One thing I've often seen new programmers doing this:
void f(Sample *arr)
{
int count = sizeof(arr)/sizeof(arr[0]); //what would be count? 10?
}
Sample arr[10];
f(arr);
So new programmers think the value of count
will be 10. But that's wrong.
Even this is wrong:
void g(Sample arr[]) //even more deceptive form!
{
int count = sizeof(arr)/sizeof(arr[0]); //count would not be 10
}
It's all because once you pass an array to any of these functions, it becomes pointer type, and so sizeof(arr)
would give the size of pointer, not array!
EDIT:
The following is an elegant way you can pass an array to a function, without letting it to decay into pointer type:
template<size_t N>
void h(Sample (&arr)[N])
{
size_t count = N; //N is 10, so would be count!
//you can even do this now:
//size_t count = sizeof(arr)/sizeof(arr[0]); it'll return 10!
}
Sample arr[10];
h(arr); //pass : same as before!
Arrays in C++ are very different from those in Java in that they are completely unmanaged. The compiler or run-time have no idea whatsoever what size the array is.
The information is only known at compile-time if the size is defined in the declaration:
char array[256];
In this case, sizeof(array) gives you the proper size.
If you use a pointer as an array however, the "array" will just be a pointer, and sizeof will not give you any information about the actual size of the array.
STL offers a lot of templates that allow you to have arrays, some of them with size information, some of them with variable sizes, and most of them with good accessors and bounds checking.
There are no cases where, given an array arr
, that the value of sizeof(arr) / sizeof(arr[0])
is not the count of elements, by the definition of array and sizeof
.
In fact, it's even directly mentioned (§5.3.3/2):
.... When applied to an array, the result is the total number of bytes in the array. This implies that the size of an array of n elements is n times the size of an element.

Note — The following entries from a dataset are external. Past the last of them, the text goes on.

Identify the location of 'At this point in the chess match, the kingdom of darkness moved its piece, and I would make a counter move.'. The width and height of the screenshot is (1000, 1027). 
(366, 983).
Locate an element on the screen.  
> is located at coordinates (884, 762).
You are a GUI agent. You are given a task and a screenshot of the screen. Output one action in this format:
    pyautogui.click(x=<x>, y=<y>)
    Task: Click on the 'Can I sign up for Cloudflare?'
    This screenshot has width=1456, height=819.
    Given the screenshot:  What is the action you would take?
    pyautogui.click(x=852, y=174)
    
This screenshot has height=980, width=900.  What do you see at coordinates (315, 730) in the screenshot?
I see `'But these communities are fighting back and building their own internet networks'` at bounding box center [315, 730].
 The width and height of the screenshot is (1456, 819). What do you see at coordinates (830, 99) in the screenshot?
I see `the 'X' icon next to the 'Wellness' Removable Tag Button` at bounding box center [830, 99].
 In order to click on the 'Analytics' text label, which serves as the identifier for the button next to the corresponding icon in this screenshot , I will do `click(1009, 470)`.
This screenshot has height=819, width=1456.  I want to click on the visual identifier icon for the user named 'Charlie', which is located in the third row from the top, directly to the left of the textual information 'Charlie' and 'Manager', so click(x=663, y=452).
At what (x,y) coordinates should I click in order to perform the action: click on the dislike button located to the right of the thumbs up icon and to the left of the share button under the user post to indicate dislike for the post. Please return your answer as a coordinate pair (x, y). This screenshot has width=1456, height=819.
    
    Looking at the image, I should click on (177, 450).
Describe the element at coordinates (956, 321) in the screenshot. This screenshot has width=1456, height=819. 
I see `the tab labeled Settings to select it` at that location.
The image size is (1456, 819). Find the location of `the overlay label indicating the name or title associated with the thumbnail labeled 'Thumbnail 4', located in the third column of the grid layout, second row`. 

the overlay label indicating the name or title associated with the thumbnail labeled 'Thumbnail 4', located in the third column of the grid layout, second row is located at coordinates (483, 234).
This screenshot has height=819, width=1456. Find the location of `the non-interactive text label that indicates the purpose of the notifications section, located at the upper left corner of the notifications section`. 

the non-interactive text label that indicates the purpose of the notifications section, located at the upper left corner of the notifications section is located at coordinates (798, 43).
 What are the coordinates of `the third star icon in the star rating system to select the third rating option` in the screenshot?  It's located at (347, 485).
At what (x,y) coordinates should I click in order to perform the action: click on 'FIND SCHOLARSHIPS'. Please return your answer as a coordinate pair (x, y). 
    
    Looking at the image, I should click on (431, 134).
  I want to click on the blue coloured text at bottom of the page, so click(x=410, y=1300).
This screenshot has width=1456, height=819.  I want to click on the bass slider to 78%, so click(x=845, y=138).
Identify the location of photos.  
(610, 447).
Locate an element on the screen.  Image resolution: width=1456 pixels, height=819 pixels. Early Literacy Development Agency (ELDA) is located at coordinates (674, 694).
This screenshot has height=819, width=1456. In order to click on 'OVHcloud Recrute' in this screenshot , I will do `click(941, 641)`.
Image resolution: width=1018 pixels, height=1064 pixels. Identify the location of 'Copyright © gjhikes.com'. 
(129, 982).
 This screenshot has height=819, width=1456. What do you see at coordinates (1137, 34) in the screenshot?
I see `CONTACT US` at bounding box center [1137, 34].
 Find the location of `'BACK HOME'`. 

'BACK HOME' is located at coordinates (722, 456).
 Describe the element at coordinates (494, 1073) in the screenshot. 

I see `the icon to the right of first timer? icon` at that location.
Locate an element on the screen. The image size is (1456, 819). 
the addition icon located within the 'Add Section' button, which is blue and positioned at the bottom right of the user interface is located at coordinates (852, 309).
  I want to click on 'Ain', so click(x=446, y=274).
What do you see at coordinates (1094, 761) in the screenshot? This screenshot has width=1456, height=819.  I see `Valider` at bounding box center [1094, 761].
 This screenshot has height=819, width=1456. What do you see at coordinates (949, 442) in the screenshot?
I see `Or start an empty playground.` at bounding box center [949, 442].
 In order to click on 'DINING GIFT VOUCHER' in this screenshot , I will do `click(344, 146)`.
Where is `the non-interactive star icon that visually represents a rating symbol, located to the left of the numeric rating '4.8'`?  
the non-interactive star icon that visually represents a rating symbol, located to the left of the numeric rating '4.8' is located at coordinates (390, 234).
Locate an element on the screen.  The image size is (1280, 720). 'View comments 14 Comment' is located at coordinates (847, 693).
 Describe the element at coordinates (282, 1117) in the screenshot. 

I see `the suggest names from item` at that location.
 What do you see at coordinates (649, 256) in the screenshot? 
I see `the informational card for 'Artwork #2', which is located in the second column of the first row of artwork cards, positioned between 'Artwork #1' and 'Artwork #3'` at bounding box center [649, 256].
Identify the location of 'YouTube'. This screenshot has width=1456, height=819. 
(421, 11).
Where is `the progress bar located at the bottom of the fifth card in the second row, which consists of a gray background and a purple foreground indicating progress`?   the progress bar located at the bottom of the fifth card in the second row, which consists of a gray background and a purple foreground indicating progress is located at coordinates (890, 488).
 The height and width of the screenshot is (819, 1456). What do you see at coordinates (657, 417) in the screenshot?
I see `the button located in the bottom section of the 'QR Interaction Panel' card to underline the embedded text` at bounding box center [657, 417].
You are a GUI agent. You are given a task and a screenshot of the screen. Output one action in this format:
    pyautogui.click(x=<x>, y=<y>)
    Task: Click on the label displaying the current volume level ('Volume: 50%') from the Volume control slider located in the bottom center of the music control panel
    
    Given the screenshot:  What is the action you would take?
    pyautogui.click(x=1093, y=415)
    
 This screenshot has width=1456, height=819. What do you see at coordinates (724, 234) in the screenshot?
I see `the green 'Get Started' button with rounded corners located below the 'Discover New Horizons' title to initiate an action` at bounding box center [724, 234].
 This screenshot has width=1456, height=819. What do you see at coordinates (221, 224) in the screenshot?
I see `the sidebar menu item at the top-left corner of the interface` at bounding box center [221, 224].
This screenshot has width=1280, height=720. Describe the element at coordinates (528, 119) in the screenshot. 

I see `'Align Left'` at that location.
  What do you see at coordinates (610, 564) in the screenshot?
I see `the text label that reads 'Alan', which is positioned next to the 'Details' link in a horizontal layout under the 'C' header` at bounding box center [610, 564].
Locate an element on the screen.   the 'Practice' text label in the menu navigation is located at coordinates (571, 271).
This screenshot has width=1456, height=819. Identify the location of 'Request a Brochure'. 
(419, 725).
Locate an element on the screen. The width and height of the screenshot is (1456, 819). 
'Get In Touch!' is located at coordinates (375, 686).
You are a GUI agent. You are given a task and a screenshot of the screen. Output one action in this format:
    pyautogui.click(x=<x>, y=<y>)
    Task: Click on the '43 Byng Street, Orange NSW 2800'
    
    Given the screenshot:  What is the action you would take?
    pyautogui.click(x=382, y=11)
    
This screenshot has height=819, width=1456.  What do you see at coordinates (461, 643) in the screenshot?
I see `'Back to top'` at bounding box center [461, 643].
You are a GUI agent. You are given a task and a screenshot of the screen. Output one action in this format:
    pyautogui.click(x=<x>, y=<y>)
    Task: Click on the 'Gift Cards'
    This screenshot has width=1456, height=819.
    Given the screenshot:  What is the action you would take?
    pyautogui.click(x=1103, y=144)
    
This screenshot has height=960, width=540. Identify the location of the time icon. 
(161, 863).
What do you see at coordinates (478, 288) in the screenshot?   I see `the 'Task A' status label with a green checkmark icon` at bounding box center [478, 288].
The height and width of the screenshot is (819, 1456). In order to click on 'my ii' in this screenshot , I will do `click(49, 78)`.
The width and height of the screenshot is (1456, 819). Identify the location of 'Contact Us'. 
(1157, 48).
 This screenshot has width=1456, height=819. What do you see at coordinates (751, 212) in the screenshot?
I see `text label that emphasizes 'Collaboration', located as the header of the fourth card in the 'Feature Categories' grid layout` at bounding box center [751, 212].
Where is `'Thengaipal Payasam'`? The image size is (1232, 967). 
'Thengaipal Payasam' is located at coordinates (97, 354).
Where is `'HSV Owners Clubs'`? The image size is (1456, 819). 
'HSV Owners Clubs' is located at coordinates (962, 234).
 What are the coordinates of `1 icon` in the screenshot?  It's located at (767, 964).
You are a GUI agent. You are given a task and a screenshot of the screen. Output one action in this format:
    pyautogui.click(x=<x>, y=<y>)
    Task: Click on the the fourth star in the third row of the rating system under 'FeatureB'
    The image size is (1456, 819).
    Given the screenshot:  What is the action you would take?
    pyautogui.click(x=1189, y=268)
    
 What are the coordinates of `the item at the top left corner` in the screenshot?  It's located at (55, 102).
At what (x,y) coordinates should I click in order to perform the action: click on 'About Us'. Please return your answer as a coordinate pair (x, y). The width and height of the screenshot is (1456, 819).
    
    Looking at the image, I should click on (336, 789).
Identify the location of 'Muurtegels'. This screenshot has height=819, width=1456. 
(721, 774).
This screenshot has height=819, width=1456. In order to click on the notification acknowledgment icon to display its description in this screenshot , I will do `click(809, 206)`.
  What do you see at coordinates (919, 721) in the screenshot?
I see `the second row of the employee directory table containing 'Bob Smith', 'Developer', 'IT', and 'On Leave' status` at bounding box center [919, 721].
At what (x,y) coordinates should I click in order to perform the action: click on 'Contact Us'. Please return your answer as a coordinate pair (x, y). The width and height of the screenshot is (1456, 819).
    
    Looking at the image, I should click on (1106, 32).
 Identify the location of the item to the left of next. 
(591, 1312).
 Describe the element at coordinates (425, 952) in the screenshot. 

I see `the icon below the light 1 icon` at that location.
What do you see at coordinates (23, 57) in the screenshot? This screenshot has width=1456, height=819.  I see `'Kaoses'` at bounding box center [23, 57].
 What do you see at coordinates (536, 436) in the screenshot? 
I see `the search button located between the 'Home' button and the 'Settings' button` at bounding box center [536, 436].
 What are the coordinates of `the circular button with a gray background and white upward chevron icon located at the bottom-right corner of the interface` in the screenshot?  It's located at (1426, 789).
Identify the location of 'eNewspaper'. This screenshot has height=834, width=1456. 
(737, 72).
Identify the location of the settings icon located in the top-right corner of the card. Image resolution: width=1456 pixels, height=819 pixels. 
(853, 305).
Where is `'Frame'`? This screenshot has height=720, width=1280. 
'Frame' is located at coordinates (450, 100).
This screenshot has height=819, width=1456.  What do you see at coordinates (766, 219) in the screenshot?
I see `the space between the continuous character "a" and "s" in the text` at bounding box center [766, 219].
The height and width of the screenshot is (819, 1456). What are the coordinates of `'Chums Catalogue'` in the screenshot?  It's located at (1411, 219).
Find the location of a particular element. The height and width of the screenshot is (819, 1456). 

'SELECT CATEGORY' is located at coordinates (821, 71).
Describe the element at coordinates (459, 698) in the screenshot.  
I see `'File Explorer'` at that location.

Emphasis mine. Divide by the size of an element, sizeof(arr[0])
, to obtain n.
Let's say I have an array arr. When would the following not give the number of elements of the array:
sizeof(arr) / sizeof(arr[0])
?
In contexts where arr
is not actually the array (but instead a pointer to the initial element). Other answers explain how this happens.
I can thing of only one case: the array contains elements that are of different derived types of the type of the array.
This cannot happen (for, fundamentally, the same reason that Java arrays don't play nicely with generics). The array is statically typed; it reserves "slots" of memory that are sized for a specific type (the base type).
Sorry for the trivial question, I am a Java dev and I am rather new to C++.
C++ arrays are not first-class objects. You can use boost::array to make them behave more like Java arrays, but keep in mind that you will still have value semantics rather than reference semantics, just like with everything else. (In particular, this means that you cannot really declare a variable of type analogous to Foo[]
in Java, nor replace an array with another one of a different size; the array size is a part of the type.) Use .size()
with this class where you would use .length
in Java. (It also supplies iterators that provide the usual interface for C++ iterators.)